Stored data
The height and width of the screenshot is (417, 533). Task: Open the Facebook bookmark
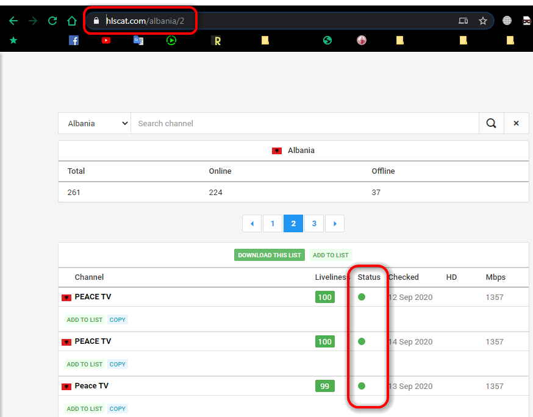tap(73, 40)
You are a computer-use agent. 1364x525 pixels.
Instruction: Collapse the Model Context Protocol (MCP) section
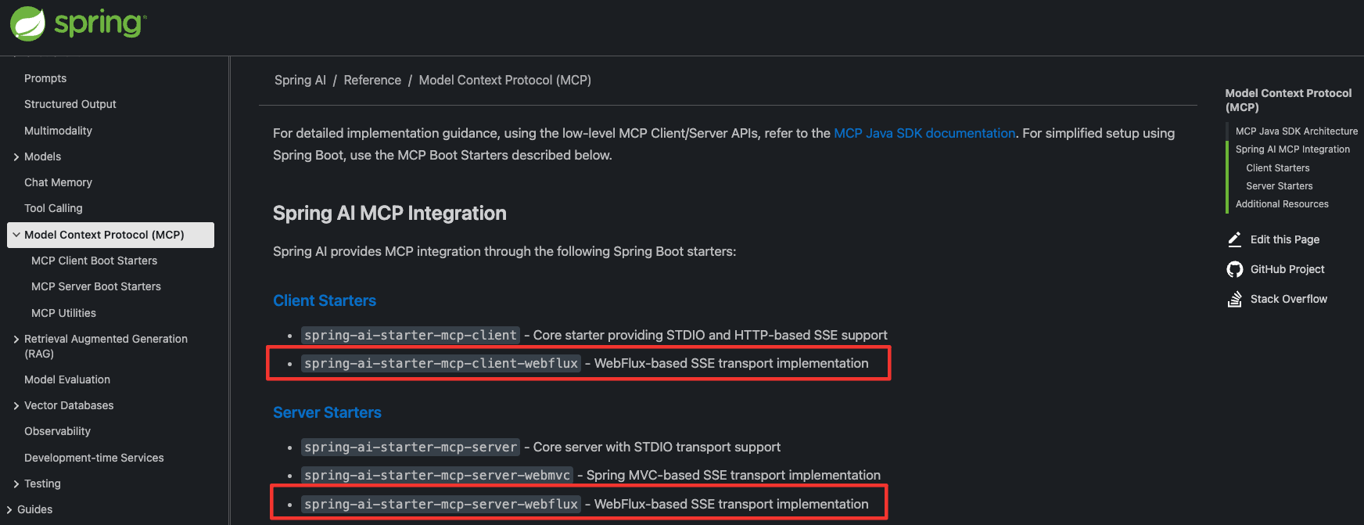pyautogui.click(x=16, y=235)
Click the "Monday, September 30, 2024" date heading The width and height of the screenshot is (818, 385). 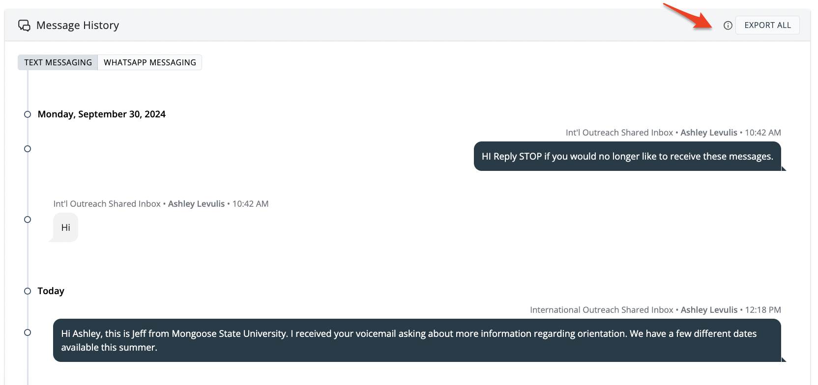pos(102,114)
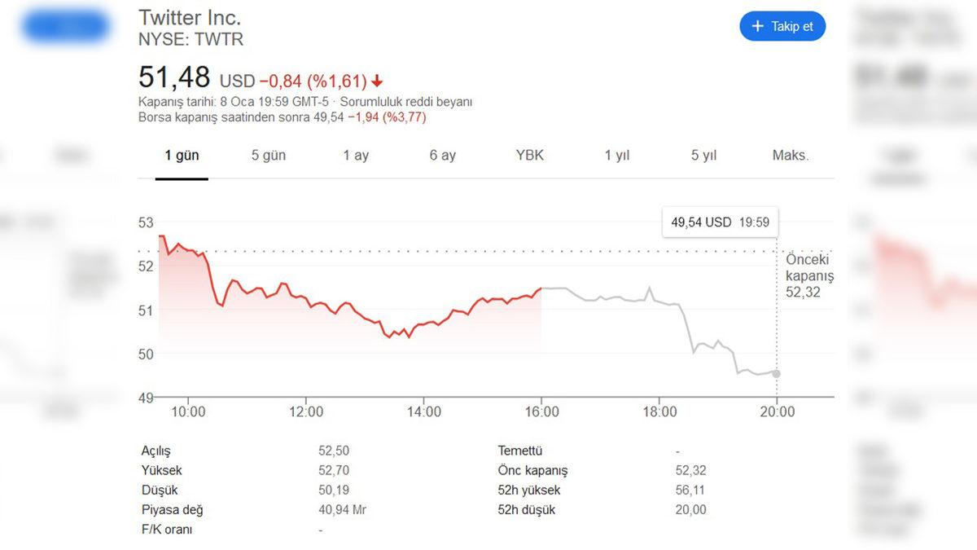Show the 5 yıl price history

point(703,156)
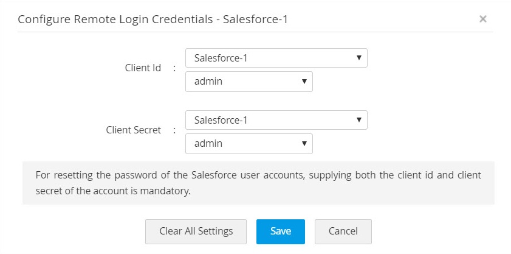The height and width of the screenshot is (254, 511).
Task: Close the Configure Remote Login Credentials dialog
Action: point(482,19)
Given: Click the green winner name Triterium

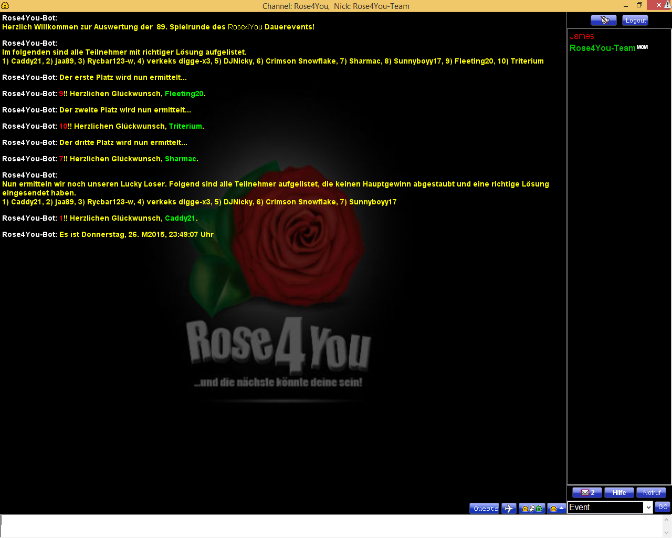Looking at the screenshot, I should click(x=185, y=126).
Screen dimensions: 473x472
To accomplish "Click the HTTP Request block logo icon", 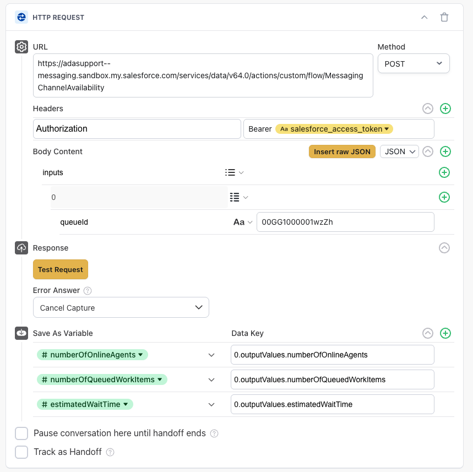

WHAT TO DO:
Please transcribe, word for word, every line from the one containing "Given: Click the green winner name Triterium" through the last line of the records, both included, and leave the pictures out.

THE ANSWER:
Given: Click the green winner name Triterium

Looking at the screenshot, I should click(x=185, y=126).
Screen dimensions: 473x472
To accomplish "Click the HTTP Request block logo icon", 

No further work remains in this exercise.